■ **PROVIDED DATA**
--- begin ---

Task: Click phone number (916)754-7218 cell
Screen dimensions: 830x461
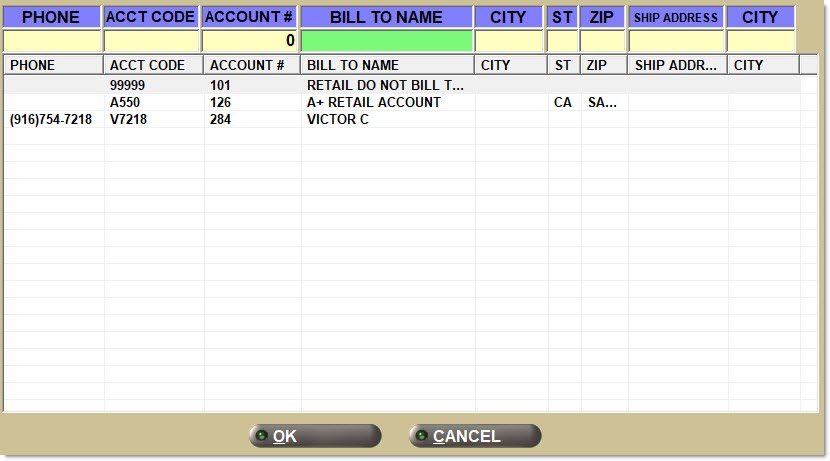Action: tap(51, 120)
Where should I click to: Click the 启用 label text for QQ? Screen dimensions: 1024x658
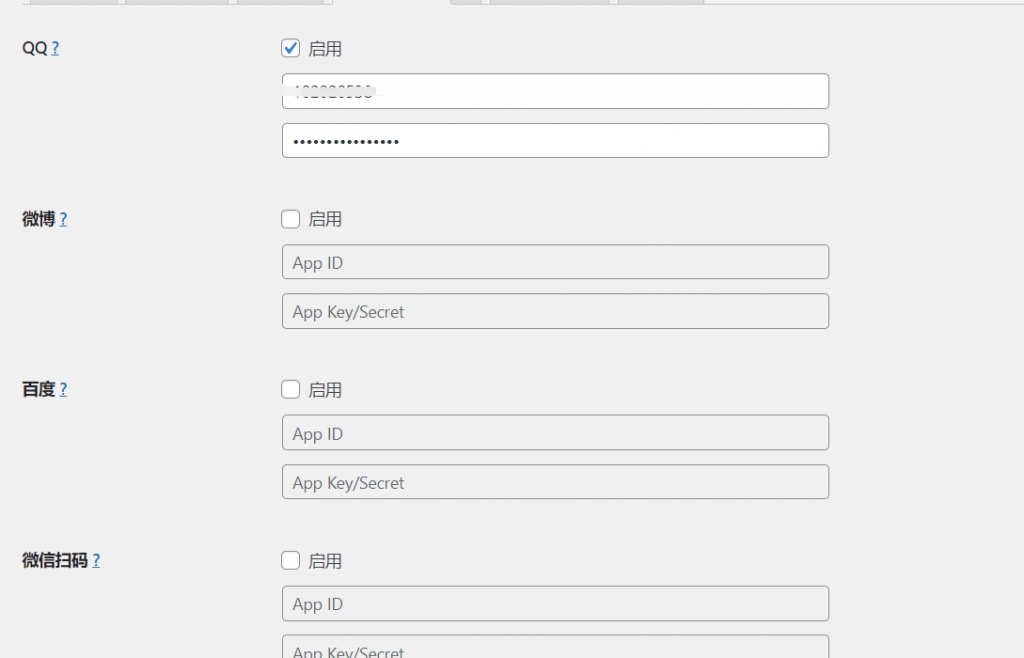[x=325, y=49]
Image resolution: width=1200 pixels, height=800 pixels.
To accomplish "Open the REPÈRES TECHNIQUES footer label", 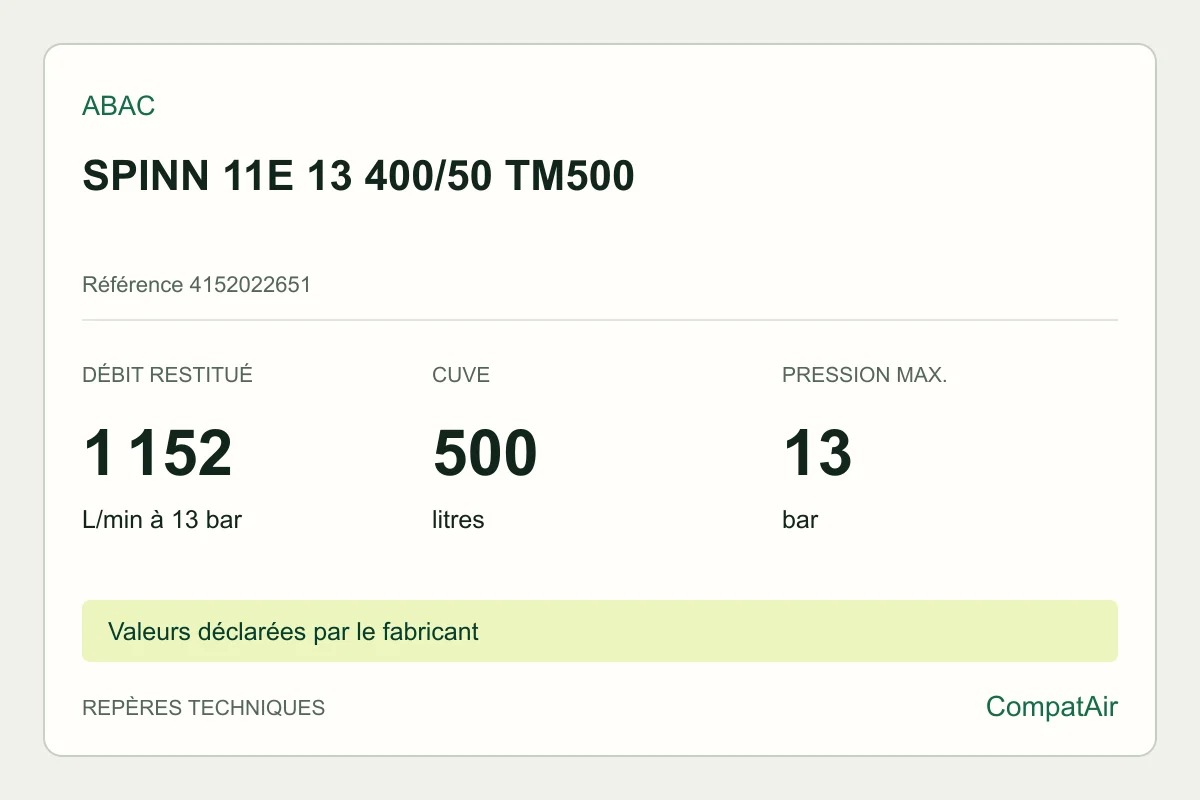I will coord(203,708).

--- end ---
--- begin ---

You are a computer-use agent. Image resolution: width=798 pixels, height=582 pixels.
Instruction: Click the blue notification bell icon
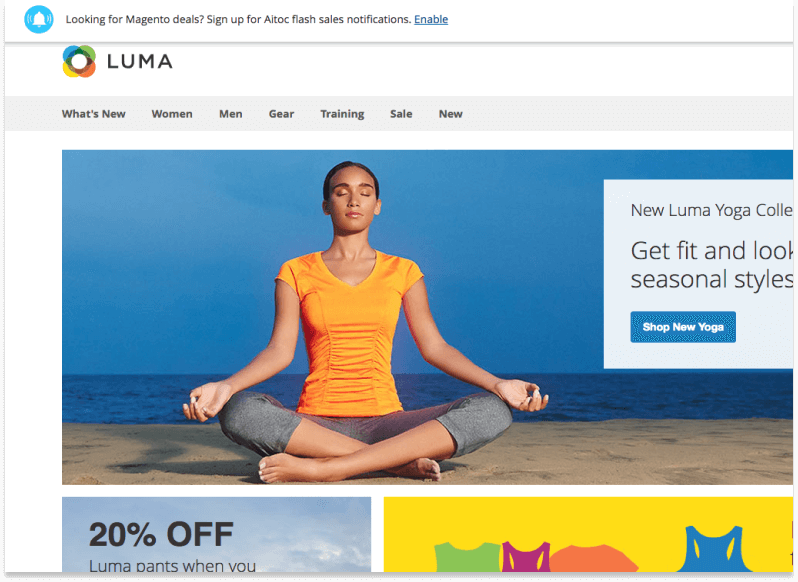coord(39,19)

--- end ---
--- begin ---

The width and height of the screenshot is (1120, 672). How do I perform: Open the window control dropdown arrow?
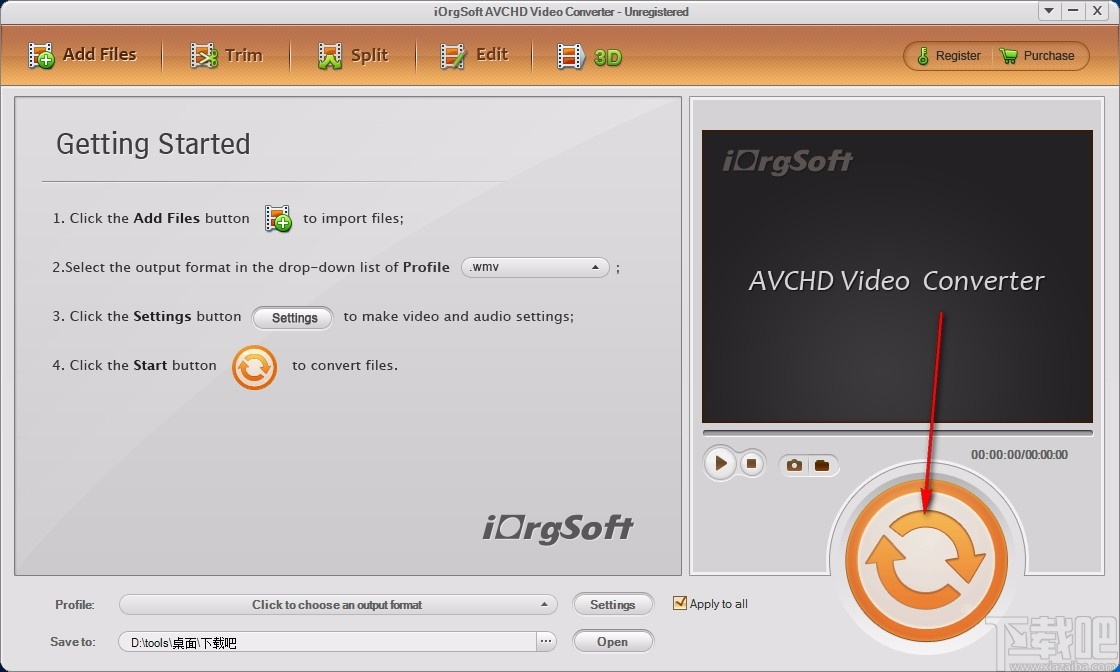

--- end ---

■ **EXERCISE INSTRUCTIONS**
Convert the lines of the records starting at the line containing "You are a computer-use" and ending at the line containing "coord(39,19)" into a JSON list of strings, one string per line, skipping blank lines. Omit the pictures.

■ **SOLUTION FOR THIS TASK**
[
  "You are a computer-use agent. Image resolution: width=798 pixels, height=582 pixels.",
  "Instruction: Click the blue notification bell icon",
  "coord(39,19)"
]